### PROBLEM TO SOLVE
Could you copy the data that follows exactly as written, but drop the pictures?

- - -

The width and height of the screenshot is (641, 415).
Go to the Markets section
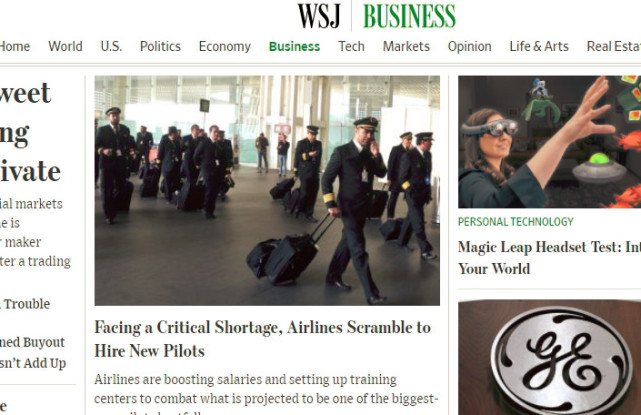[x=406, y=46]
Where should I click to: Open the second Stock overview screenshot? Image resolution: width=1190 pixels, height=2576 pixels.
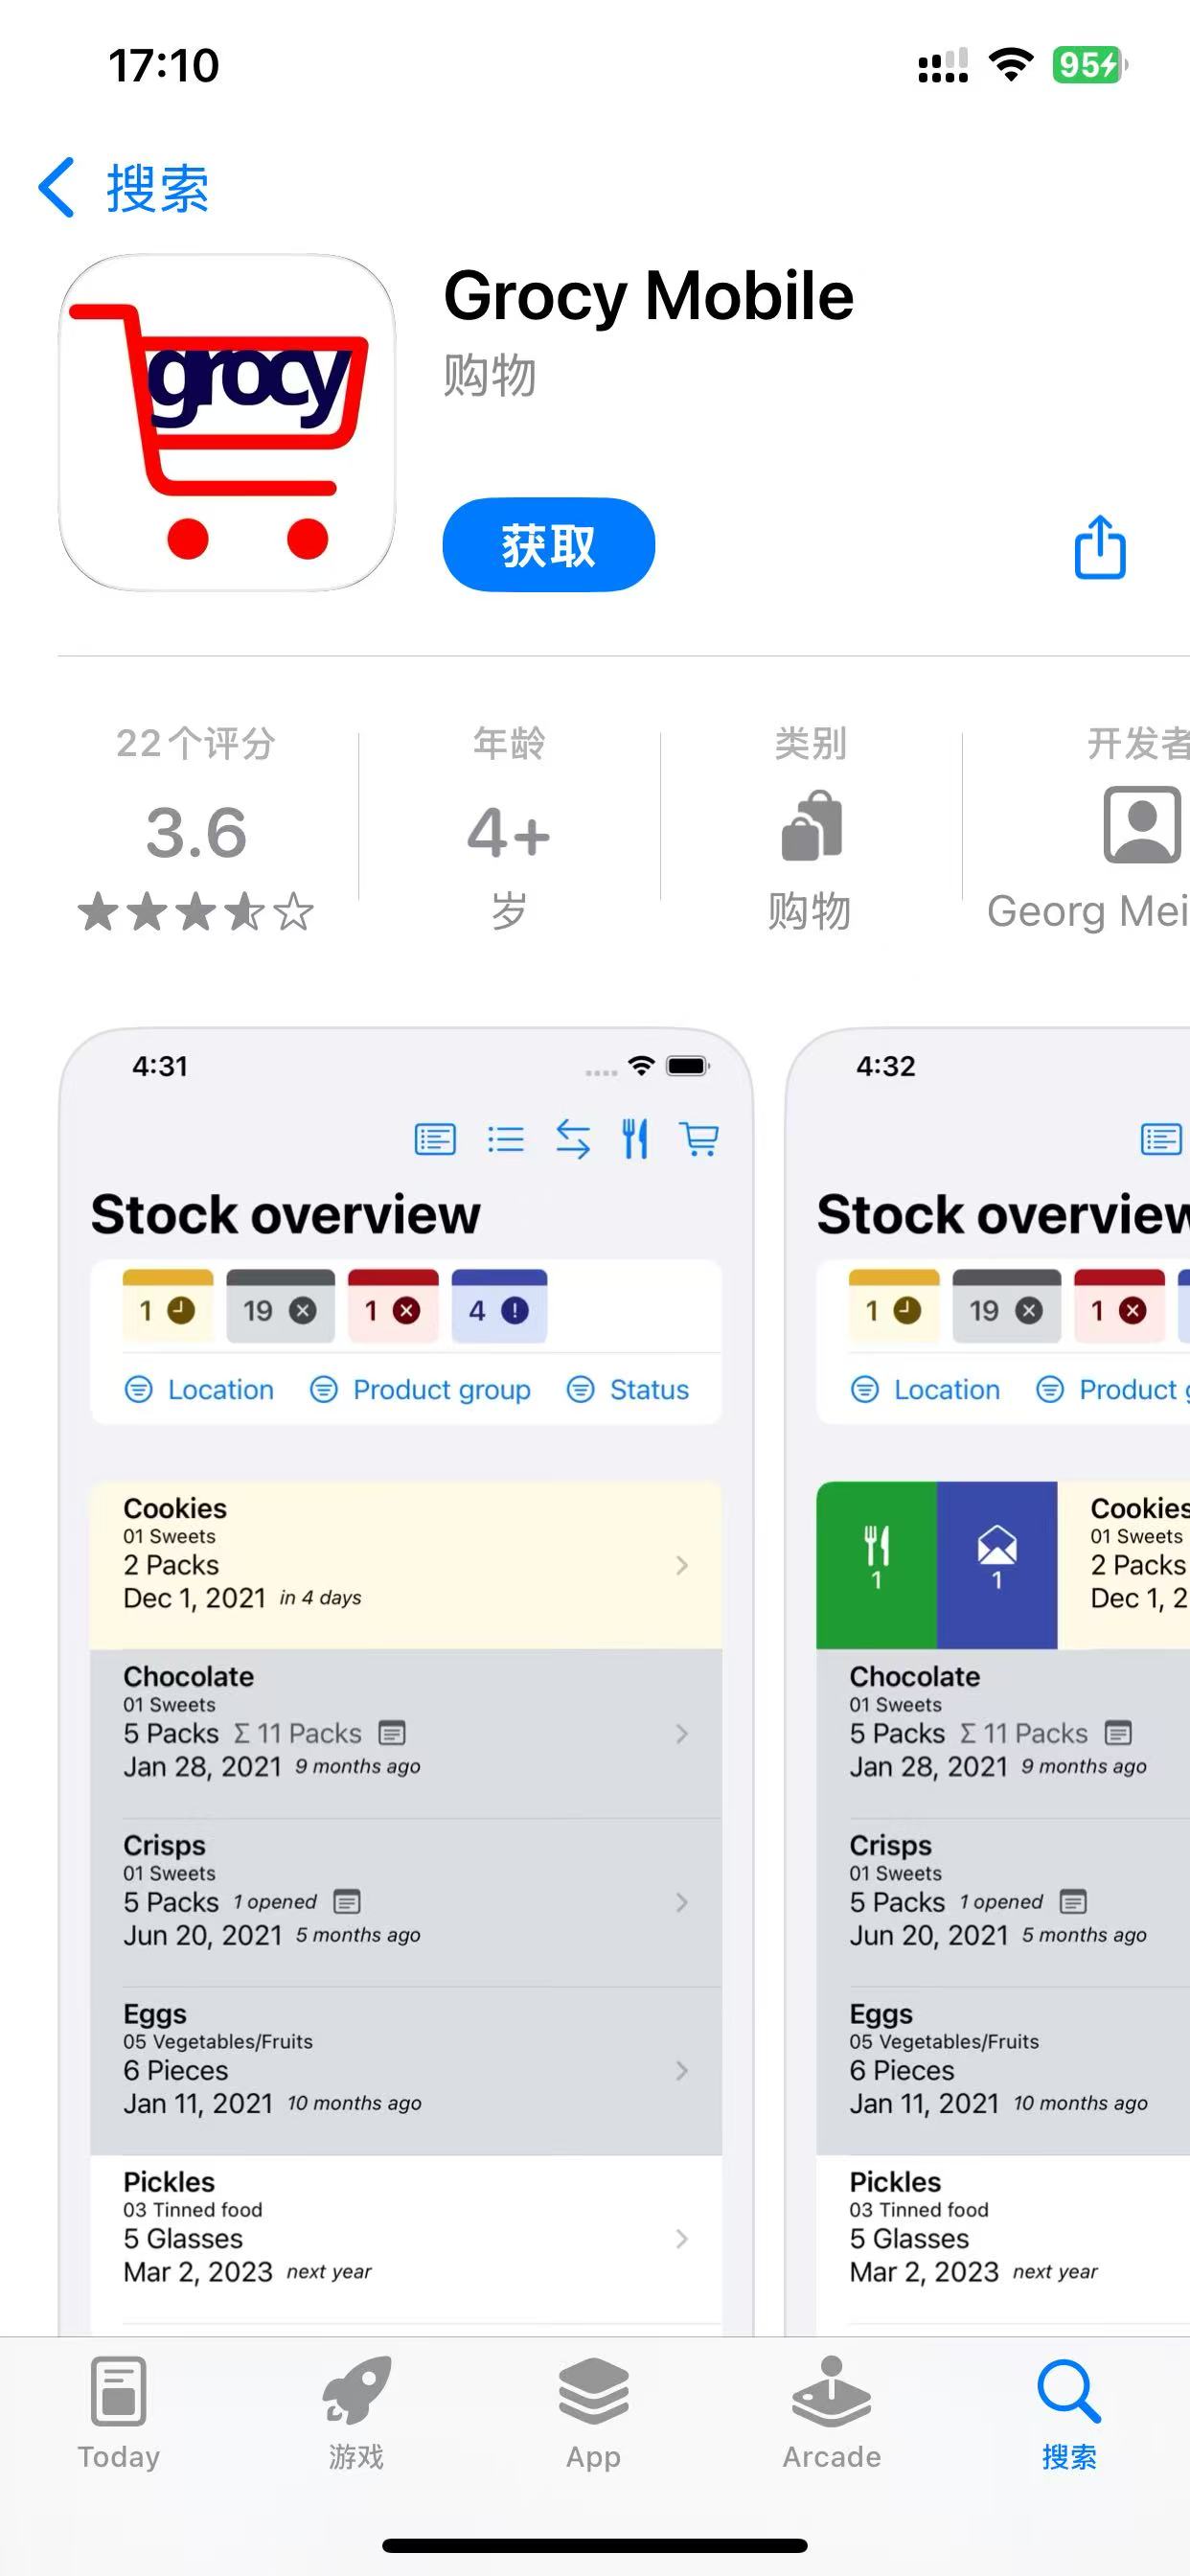(988, 1682)
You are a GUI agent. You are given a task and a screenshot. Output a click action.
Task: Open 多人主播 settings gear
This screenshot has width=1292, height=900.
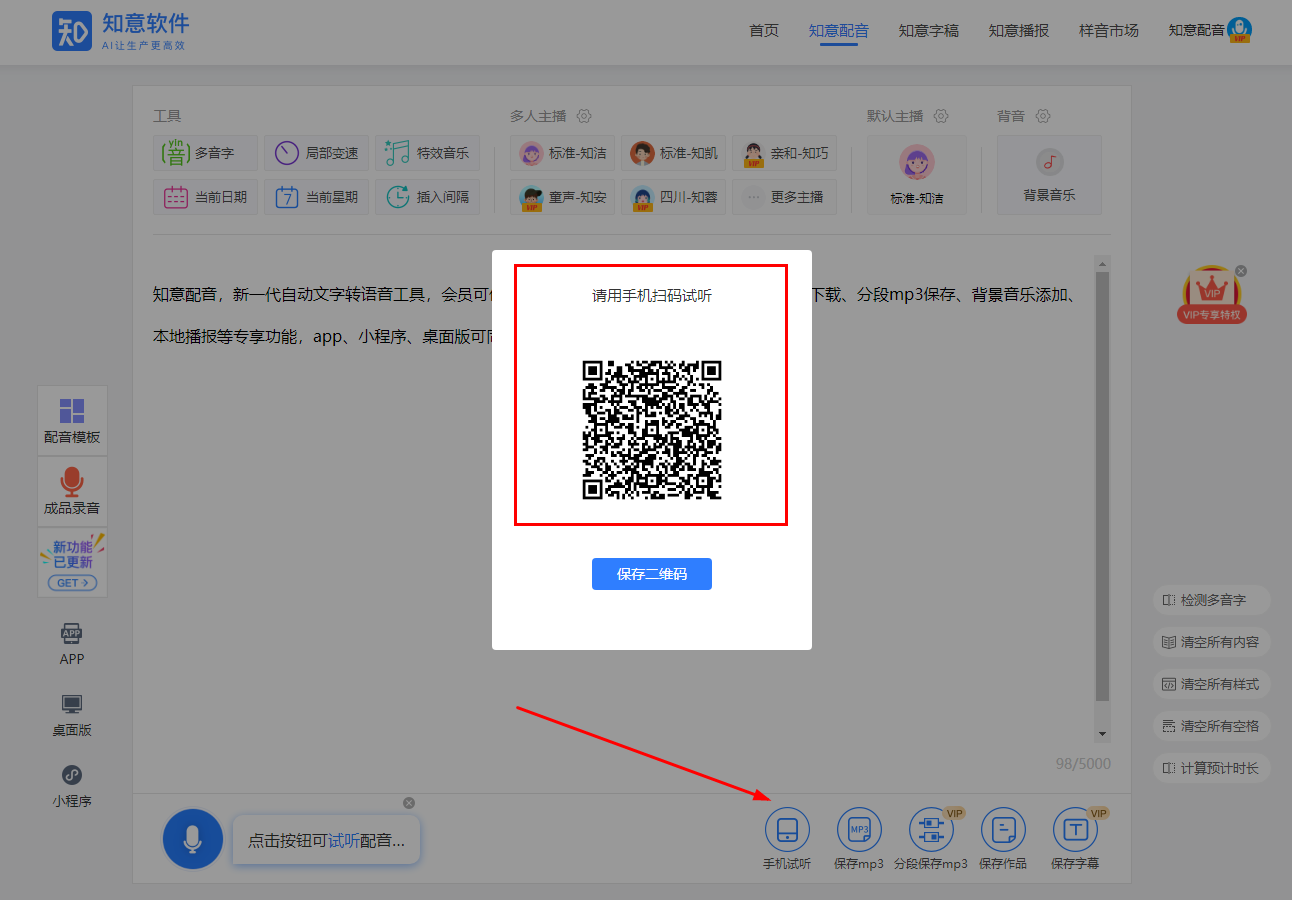(x=584, y=116)
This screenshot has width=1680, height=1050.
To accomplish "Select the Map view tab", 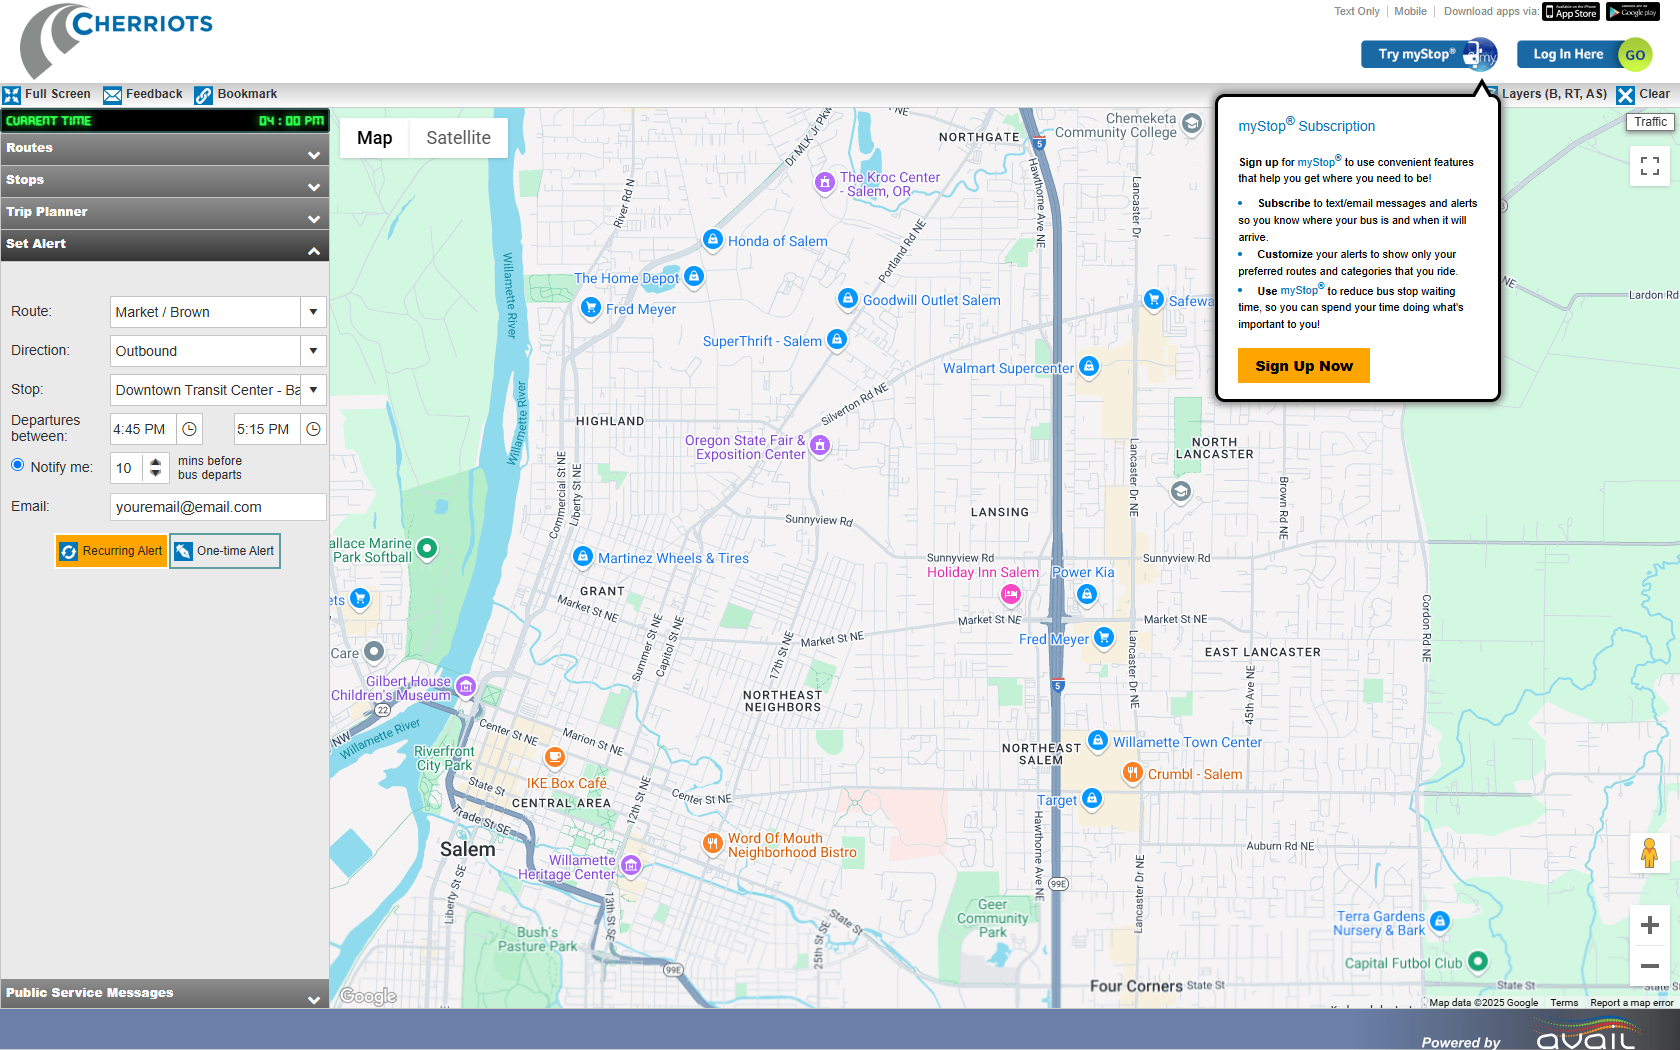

- - -

### ANSWER BOX
The width and height of the screenshot is (641, 415).
Go to the Markets section
[x=406, y=46]
Where should I click to: Open the second Stock overview screenshot? Image resolution: width=1190 pixels, height=2576 pixels.
(988, 1682)
You are a GUI agent. You are given a task and a screenshot. Output a click action.
Task: Open 多人主播 settings gear
This screenshot has width=1292, height=900.
(x=584, y=116)
This screenshot has width=1680, height=1050.
To accomplish "Select the Map view tab", 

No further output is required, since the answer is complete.